Remember that they aren’t supposed to increase their emissions, yet they want to increase production so that they can increase their profit margins. This conundrum is solved through the CDM process.
The industrialist are given documents, called emission credits, to continue with their polluting as long as they invest a bit of money in ‘green projects in third world countries.
These green projects can be reforestation programs, sustainable ‘clean’ energy initiatives and other means of decreasing carbon dioxide emissions in the atmosphere.
The largest solar energy project in Africa situated on Jali hill right here in Rwanda, which was built with the assistance of the German government, is a great example of the CDM.
Rwanda got a ‘free’ source of green energy and a German industry got to continue burning fuel.

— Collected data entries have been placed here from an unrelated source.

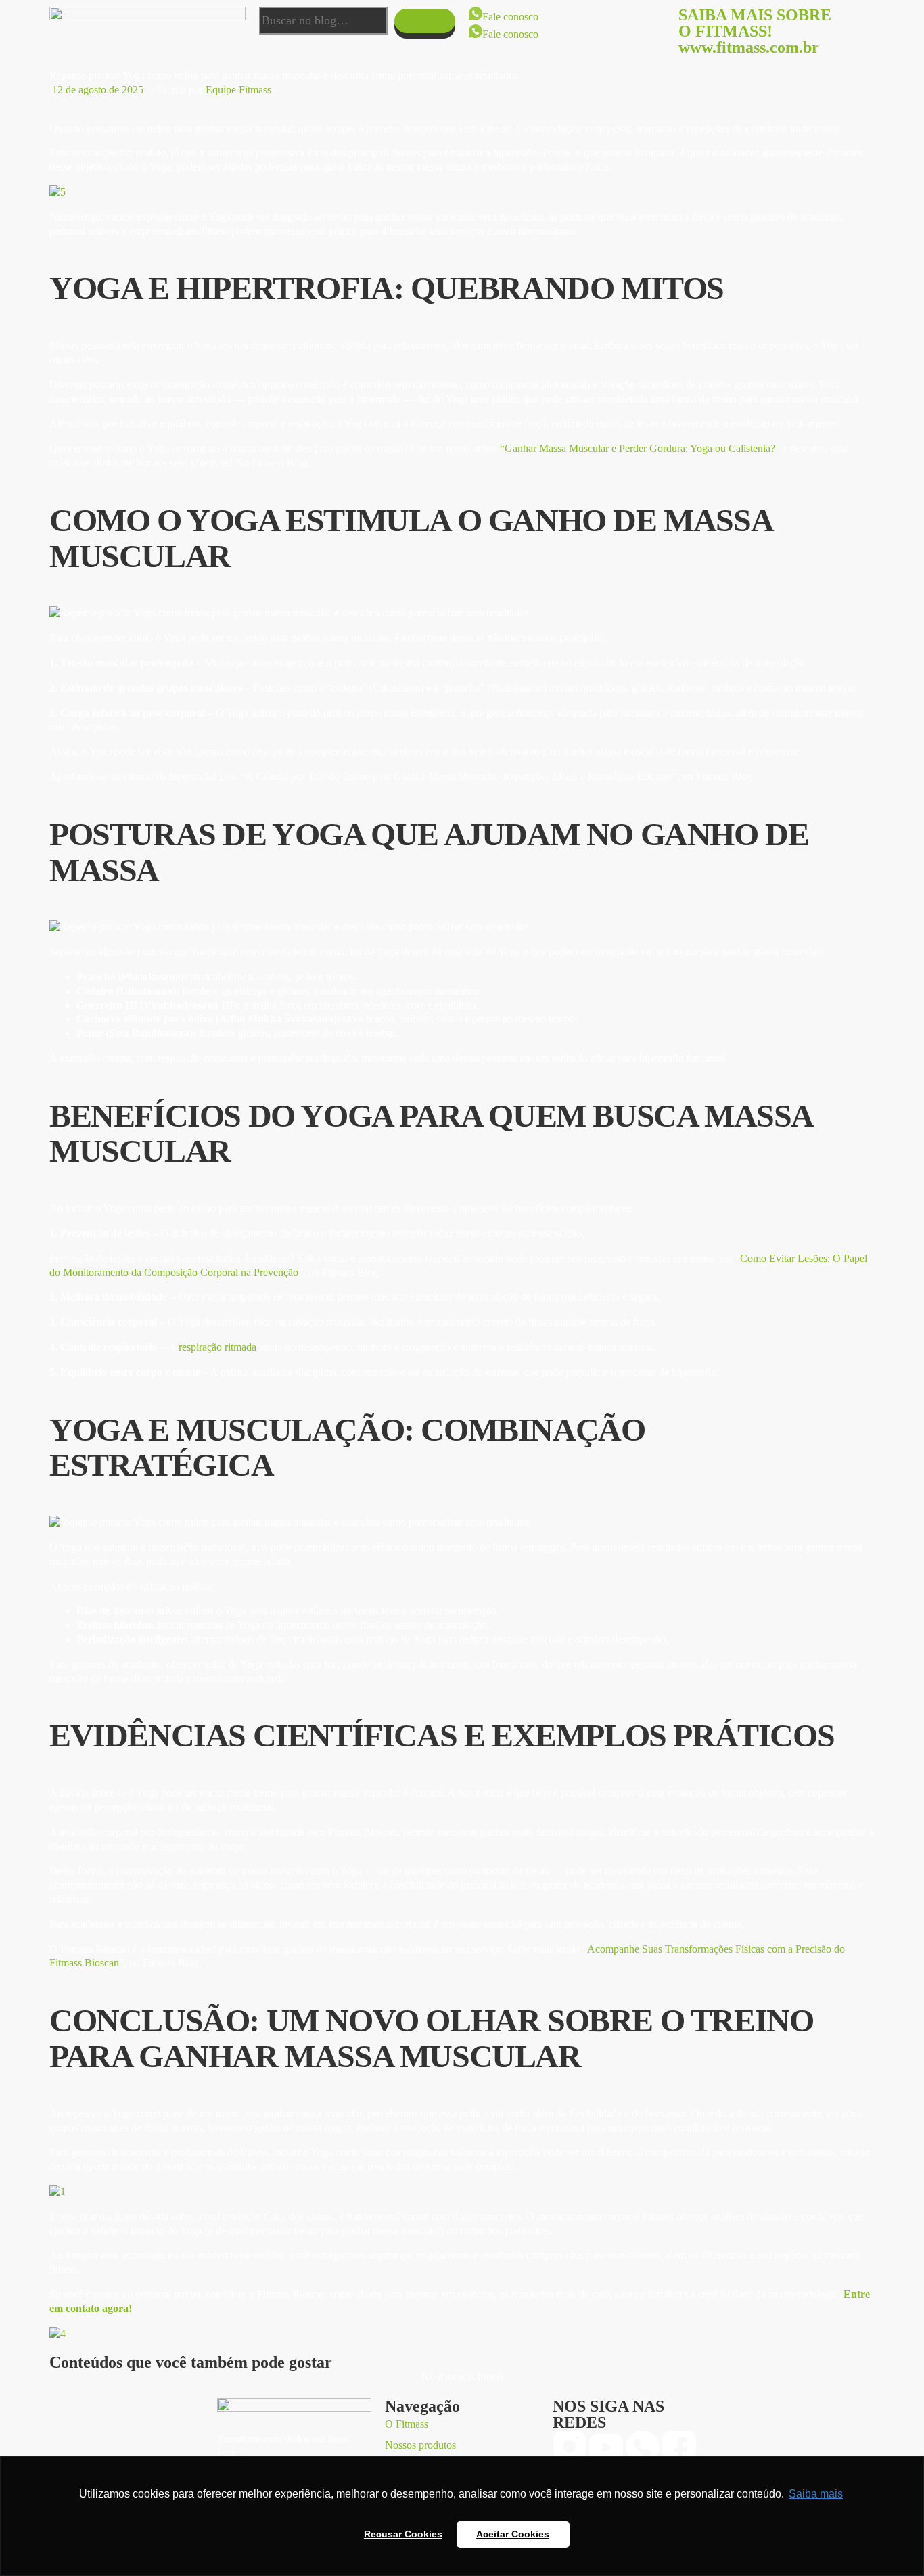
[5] (57, 192)
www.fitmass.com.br (748, 47)
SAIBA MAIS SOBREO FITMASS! (754, 23)
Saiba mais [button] (816, 2494)
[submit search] (424, 21)
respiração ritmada (217, 1347)
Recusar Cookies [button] (403, 2534)
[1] (57, 2191)
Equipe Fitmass (238, 89)
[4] (57, 2333)
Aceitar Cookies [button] (512, 2534)
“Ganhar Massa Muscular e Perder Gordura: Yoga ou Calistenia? (637, 448)
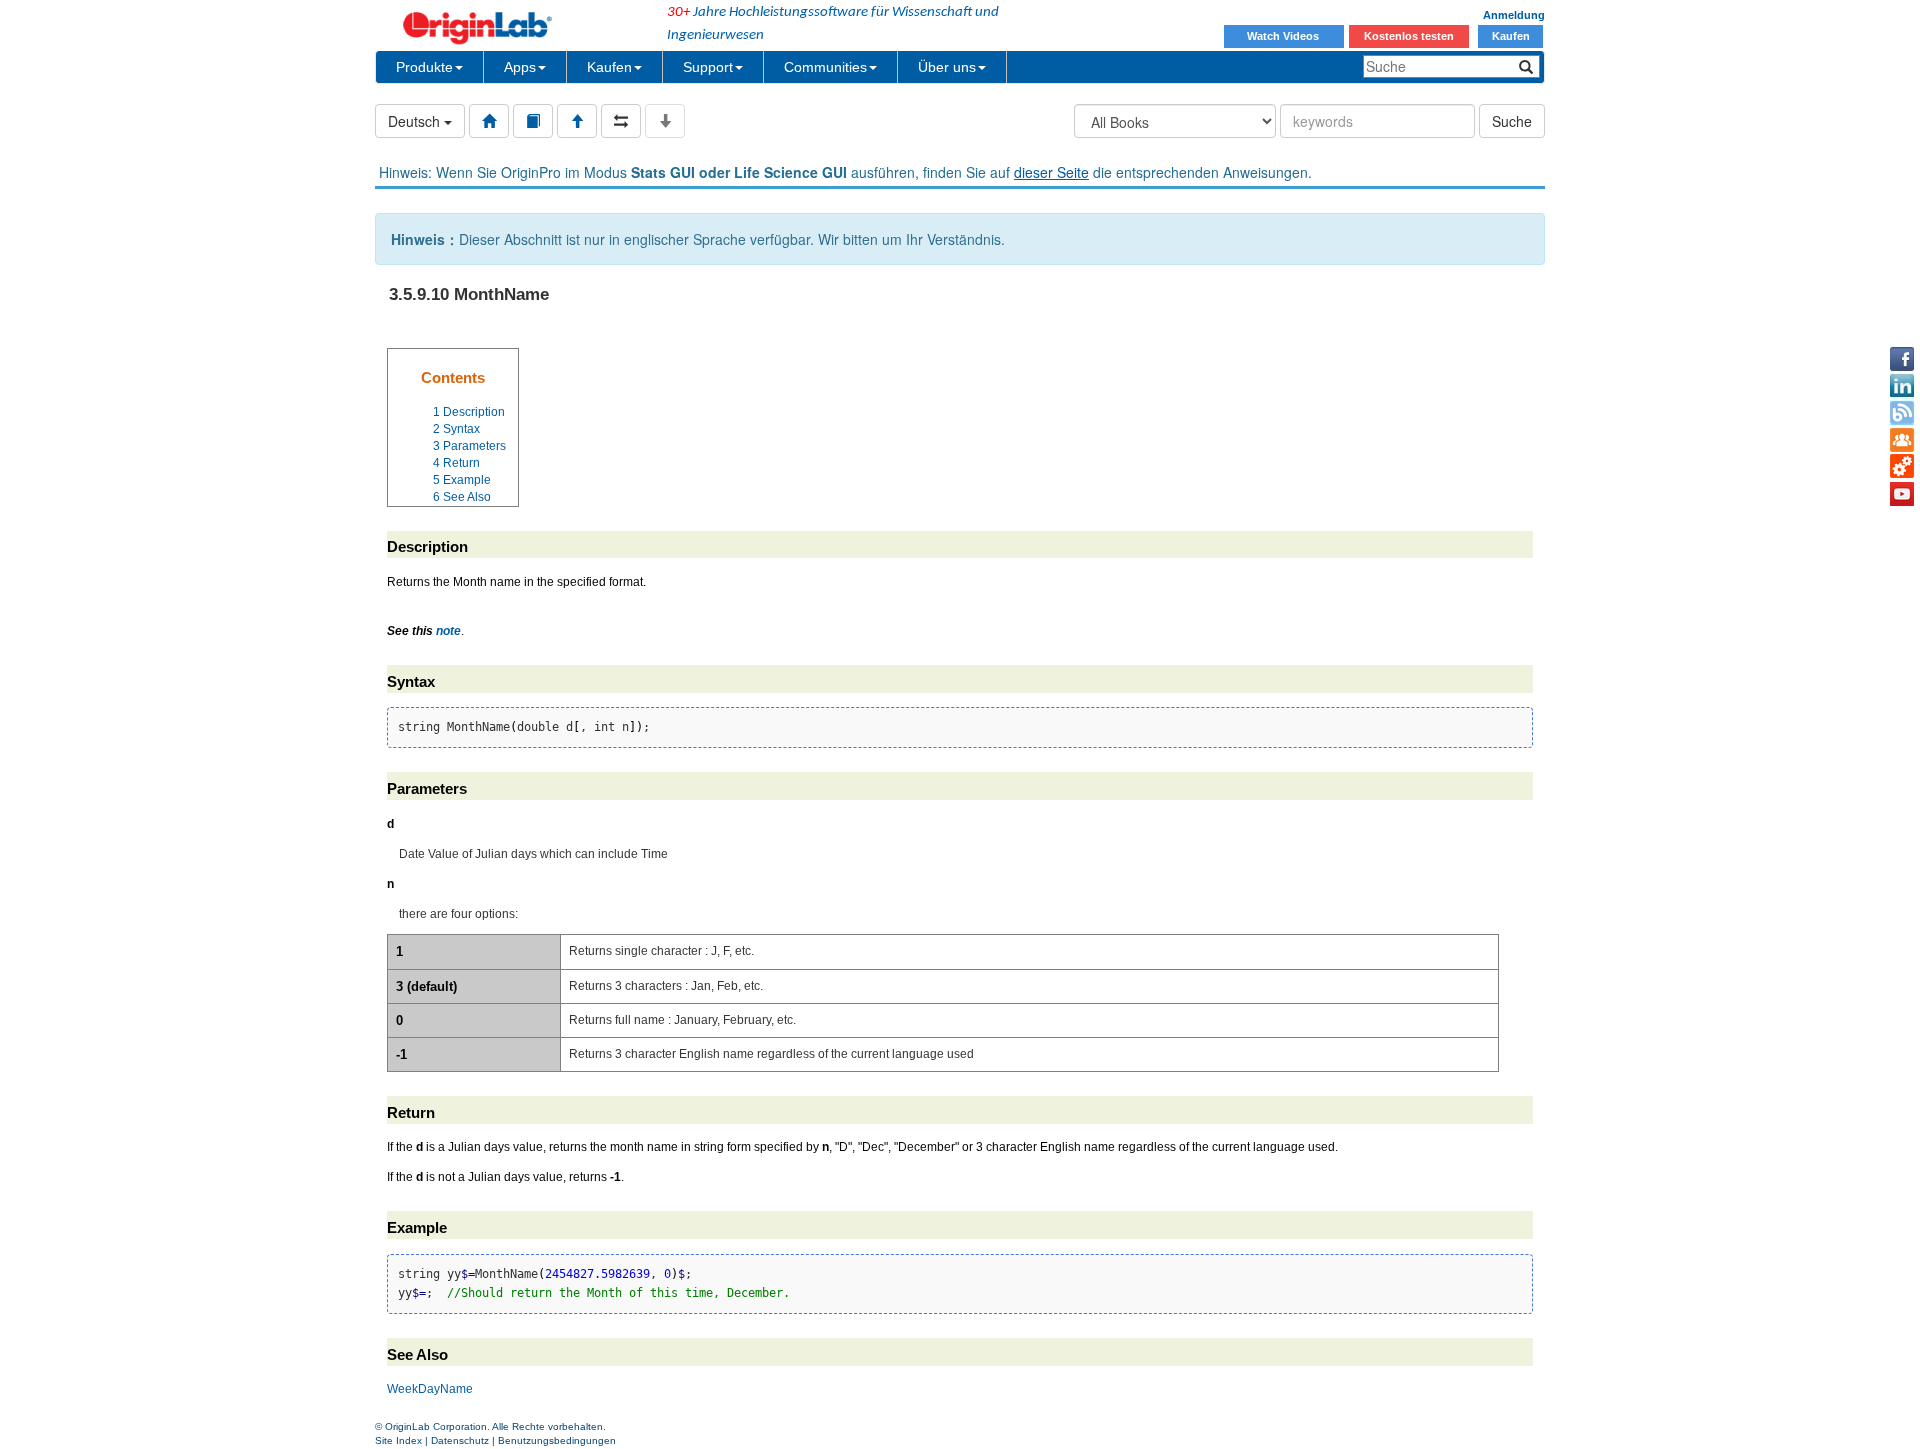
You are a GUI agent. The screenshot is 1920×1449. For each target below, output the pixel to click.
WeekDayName (430, 1389)
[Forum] (1902, 440)
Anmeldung (1514, 15)
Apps (520, 67)
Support (708, 67)
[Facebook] (1902, 359)
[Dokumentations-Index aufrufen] (489, 121)
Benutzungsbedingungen (557, 1440)
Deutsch (416, 121)
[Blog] (1902, 413)
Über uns (947, 67)
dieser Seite (1051, 172)
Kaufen (1511, 36)
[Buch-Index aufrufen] (533, 121)
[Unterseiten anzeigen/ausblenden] (665, 121)
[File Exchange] (1902, 467)
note (448, 631)
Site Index (398, 1440)
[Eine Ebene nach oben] (577, 121)
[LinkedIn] (1902, 386)
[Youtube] (1902, 494)
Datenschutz (460, 1440)
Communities (825, 67)
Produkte (424, 67)
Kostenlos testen (1409, 36)
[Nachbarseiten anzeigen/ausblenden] (621, 121)
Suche (1512, 121)
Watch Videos (1284, 36)
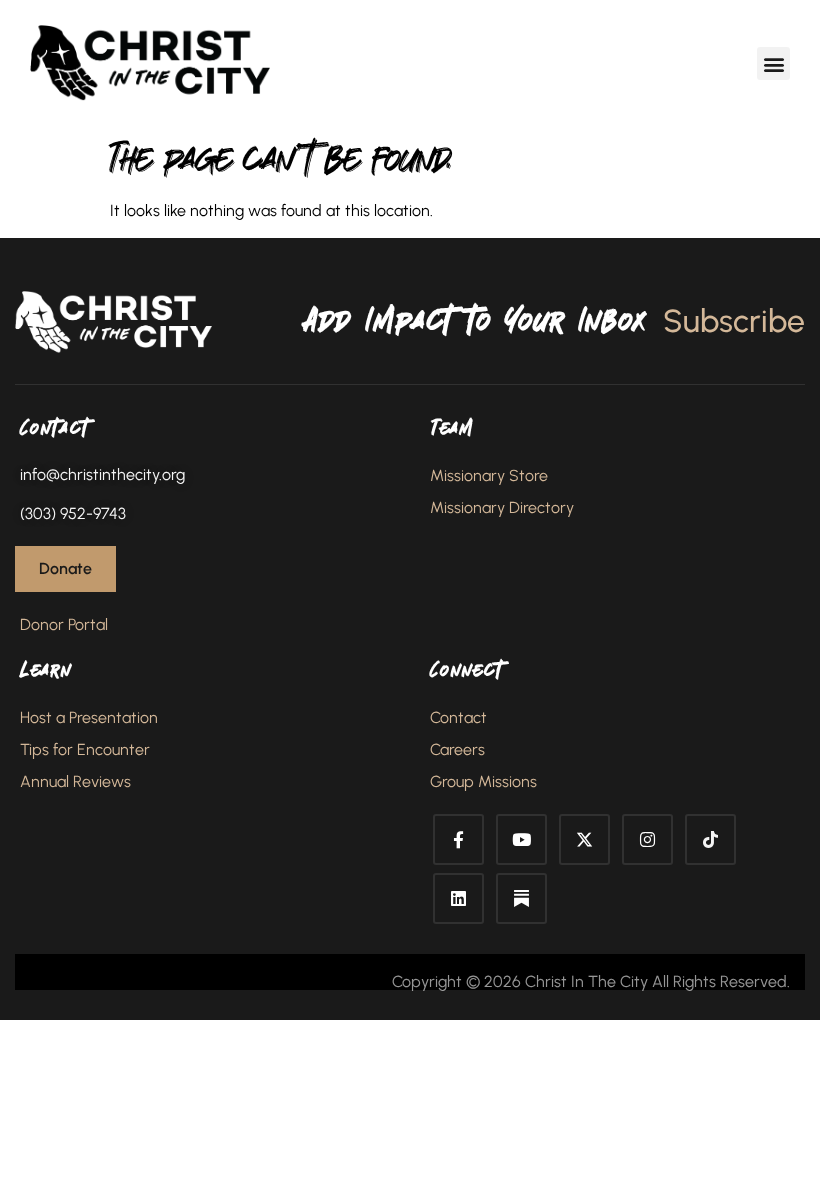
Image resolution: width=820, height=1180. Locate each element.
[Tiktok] (710, 839)
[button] (773, 63)
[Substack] (521, 898)
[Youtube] (521, 839)
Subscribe (734, 321)
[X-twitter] (584, 839)
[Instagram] (647, 839)
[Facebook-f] (458, 839)
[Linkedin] (458, 898)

The CDM mechanism, if exploited fully by African nations and Rwanda in particular, is an important spoke in the Millennium Development Goal’s wheel.
The CDM can help in the fight to eradicate extreme hunger, improve maternal health and ensure environmental sustainability.
The transfer of clean technologies to poorer nations, such as the Jali project, can in one fell swoop contribute to each and every MDG.
Sadly however, many African nations haven’t properly marketed themselves as destinations of ‘green’ dollars and, if we continue on this path, I’m afraid that the Asian, South American and Central American and Caribbean nations will beat us to the punch.
Where will that leave us? We’ll be up an environmental creek without a paddle; and it would be our own fault. I hope that today’s meeting finds real solutions to make Africa such a destination before we are beaten to the punch.